Open houses were held at middle and high schools on Wednesday evening. Today from 5-7 p.m., elementary schools will have their turn.
Officials at Goldsboro High School said they were pleased with the turnout.
"I think it went great," Assistant Principal Jason Wray said this morning. "Every year it's getting bigger and bigger. More parents are getting involved, bringing out their kids.
"It's a very good start for the school year."
Open house is not only an opportunity for students to become more familiar with the school and receive class schedules, but can be most beneficial for parents, Wray said.
"I think it's always good for the teachers and the parents to look each other in the eyes and discuss what's going on in the classroom," he said.
Charles B. Aycock Principal Dr.
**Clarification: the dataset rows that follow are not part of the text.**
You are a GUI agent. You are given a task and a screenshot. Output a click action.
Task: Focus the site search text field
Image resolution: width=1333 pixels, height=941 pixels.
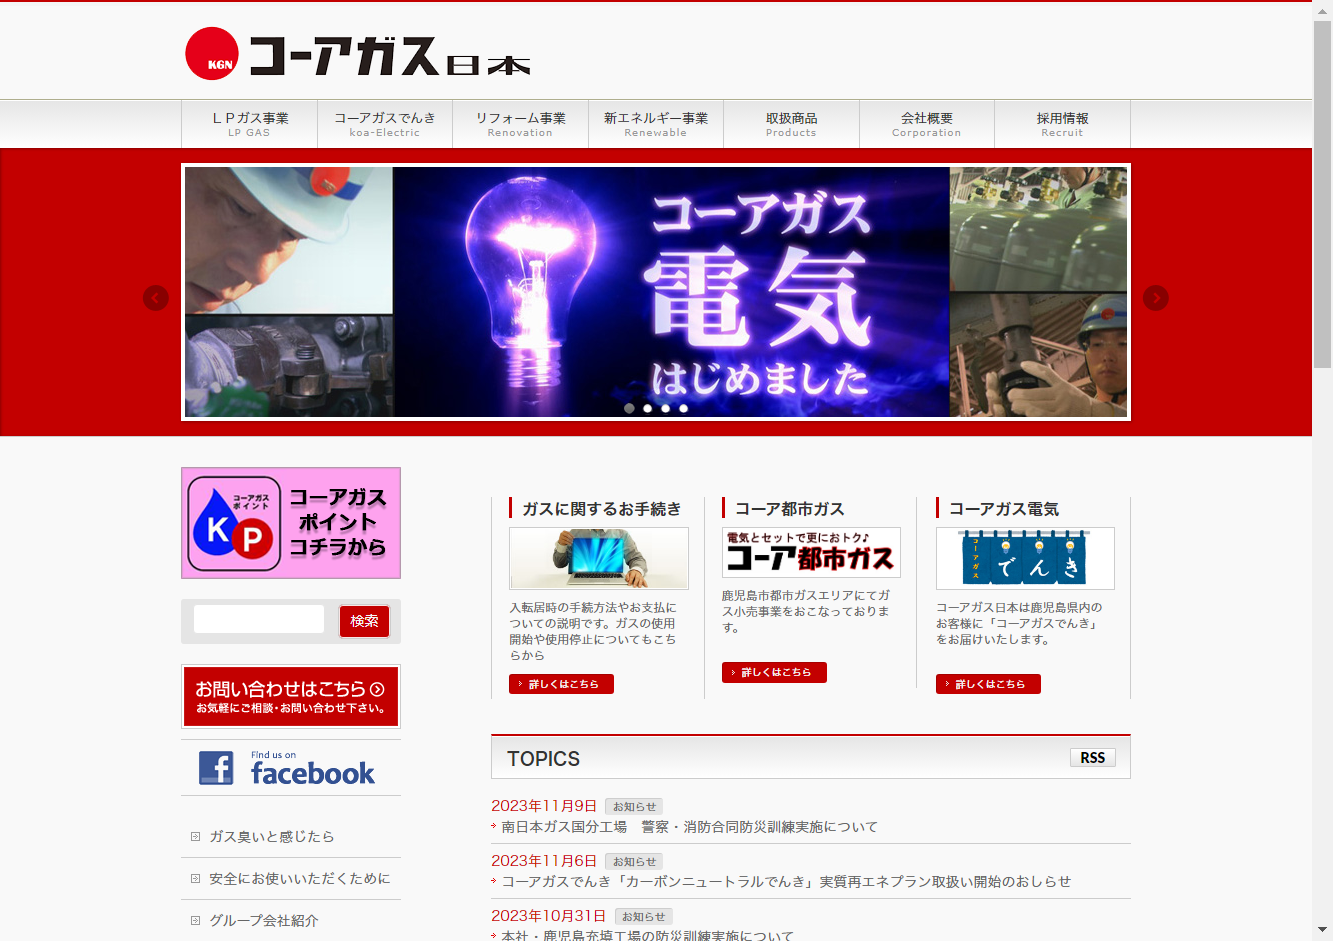click(x=259, y=620)
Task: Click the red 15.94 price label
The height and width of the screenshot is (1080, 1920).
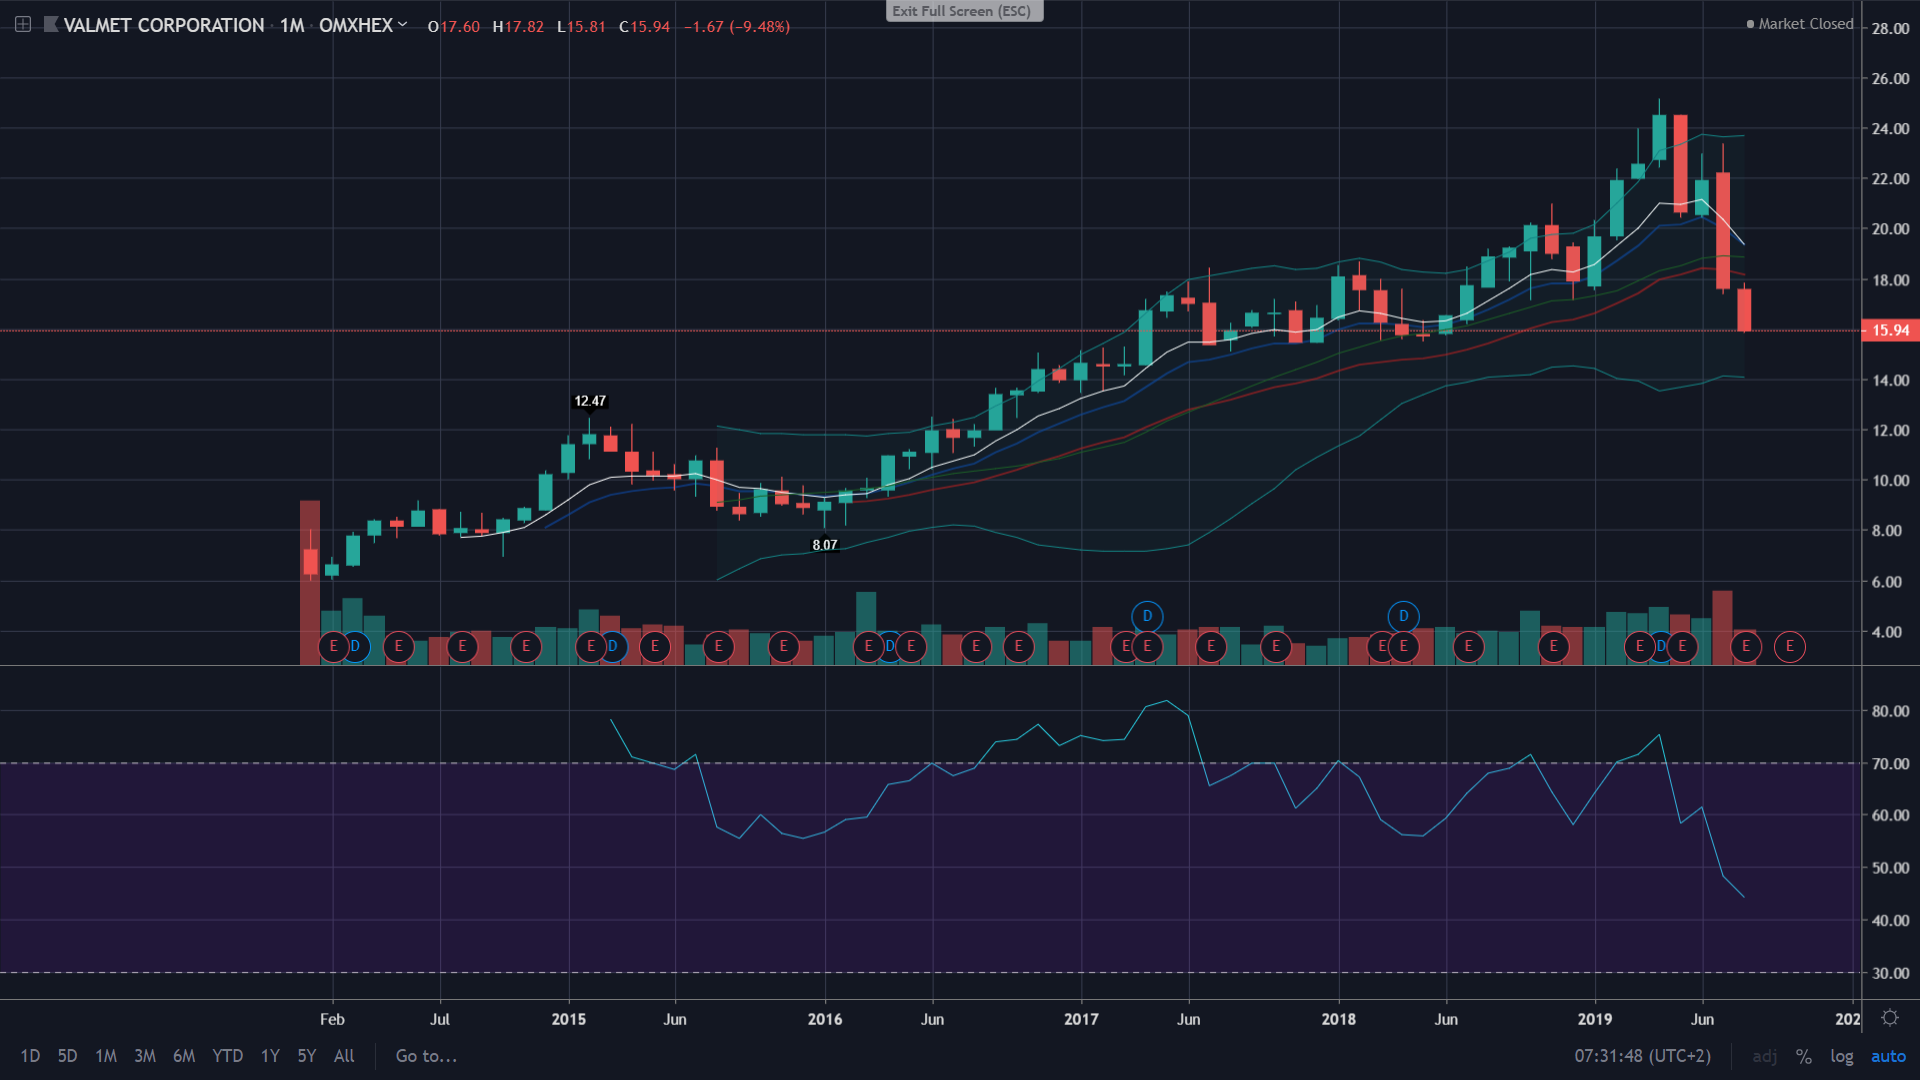Action: point(1889,330)
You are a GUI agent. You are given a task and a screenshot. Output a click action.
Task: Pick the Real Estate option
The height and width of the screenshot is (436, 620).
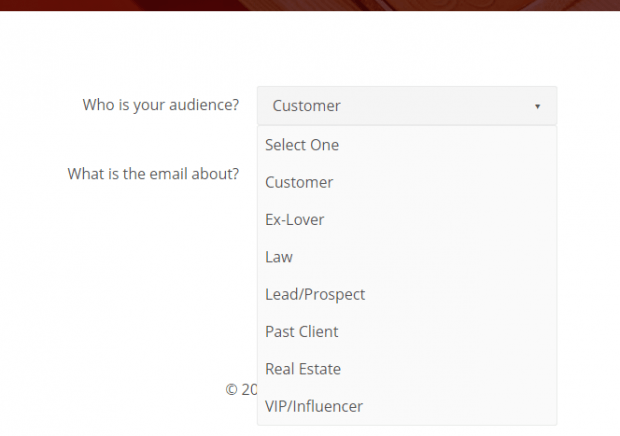coord(407,369)
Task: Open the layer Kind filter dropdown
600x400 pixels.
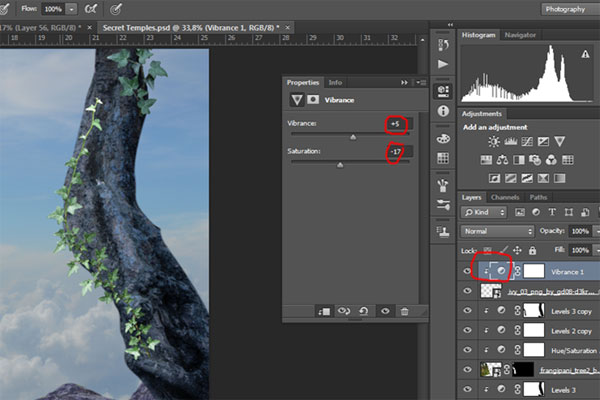Action: [483, 214]
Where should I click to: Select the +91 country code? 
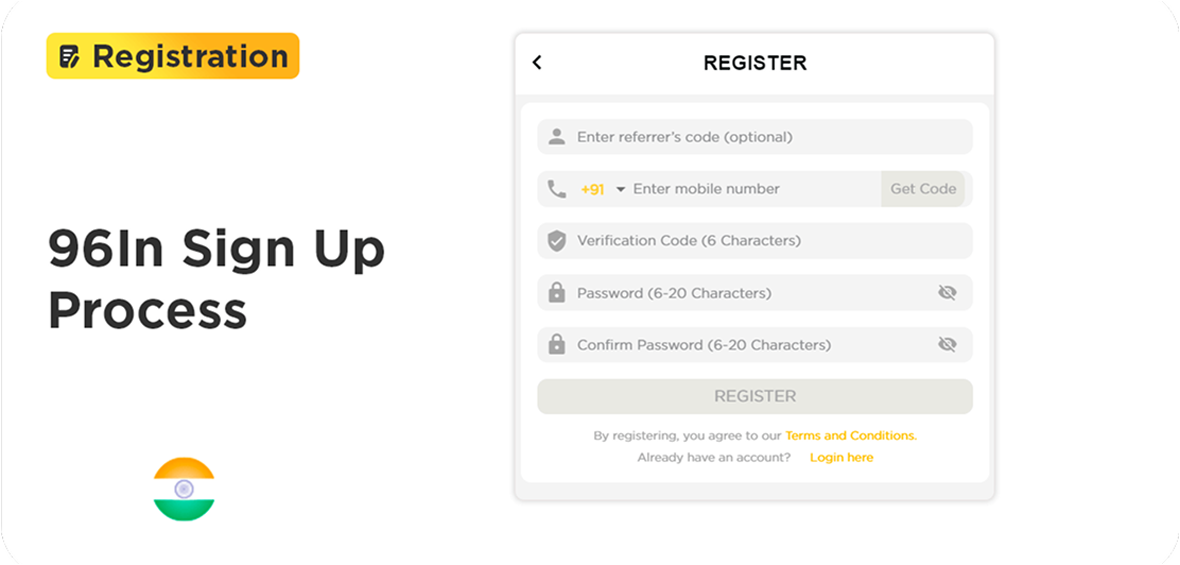593,190
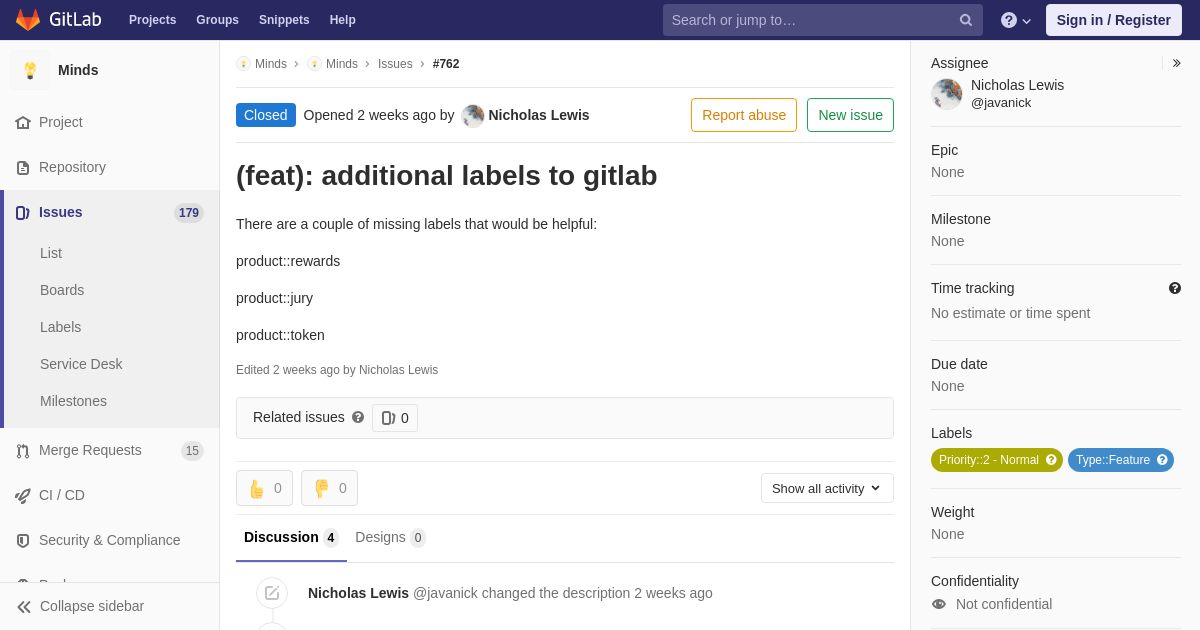Open the CI / CD sidebar icon
1200x630 pixels.
23,495
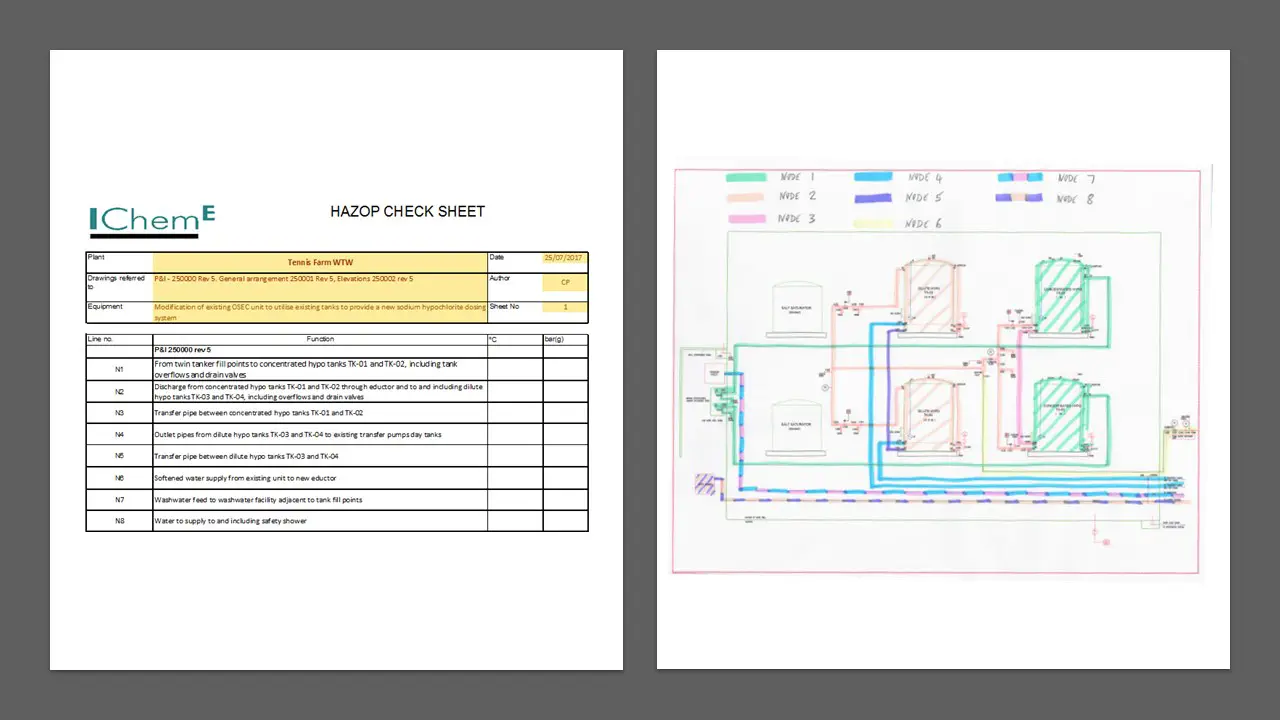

Earl Moore said the kick-off helps build excitement for a new term.
"So far our enrollment has increased tremendously," he said. "We have approximately 140 more students than last year at this time."
The school continues to boast high student numbers. Last fall, 1,174 showed up on the first day and by Day 10, there were 1,205. The growth has prompted the school board to move forward on construction projects to add 20 classrooms and to renovate the cafeteria, slated to start later this year.
"We're excited about the students that are coming in," he said. "The staff is excited about the upcoming renovations. We're looking forward to the groundbreaking."
Eight new teachers have been hired, Moore said. There is also a brother and sister teaching at the school -- siblings Keith Woodard, a ninth-grade English teacher, who began in 2012, and Katelyn Woodard, earth science, joining the staff this year as an earth science teacher.
Chemistry teacher Brian Rada "sold everything and moved down here in two weeks" after being hired three years ago. Jobs in his home state of New York were not plentiful and he had sent out applications to North Carolina and South Carolina and Virginia before getting the call from CBA, he said.
Theresa McGee, a math teacher, is a veteran educator at the school, starting "Year 30," she said. The mother of two said it has also been nice having her youngest son, sophomore Ashton McGee, at the school.
Open house gives everyone a chance "to get the nerves out," said CBA alum and now teacher Jill Howell.
Especially the underclassmen.
Ninth-grader Neal West, accompanied by his father, Ricky West, was there to map out where his classes were.
He reserved judgment on his expectations about the upcoming year, but admitted if he gets a chance to play baseball with the Falcons, that would be OK.
Nicholas Wise, 14, will also be a freshman. New to the school and the district, his sport of choice would be golf, he said.
Three of Sheila Wolfe's children are at CBA this year -- her oldest, Jason Wolfe, transferred there to teach art, and her youngest daughters, twins Kimberlee and Katherine, are ninth-grade students.
The girls may share similar aspirations of becoming nurses, but don't follow the twin trend of dressing alike and their only common classes will be homeroom and science.
"I'm looking forward to more freedom," Kimberlee said about starting high school.
Seniors Madison Wildman, Gracie Parrott and Madison Thrailkill served as Aycock Ambassadors, providing assistance where needed. Being upperclassmen definitely has its perks, they said.
"It's going to be cool to be like the oldest people there," Miss Thrailkill said.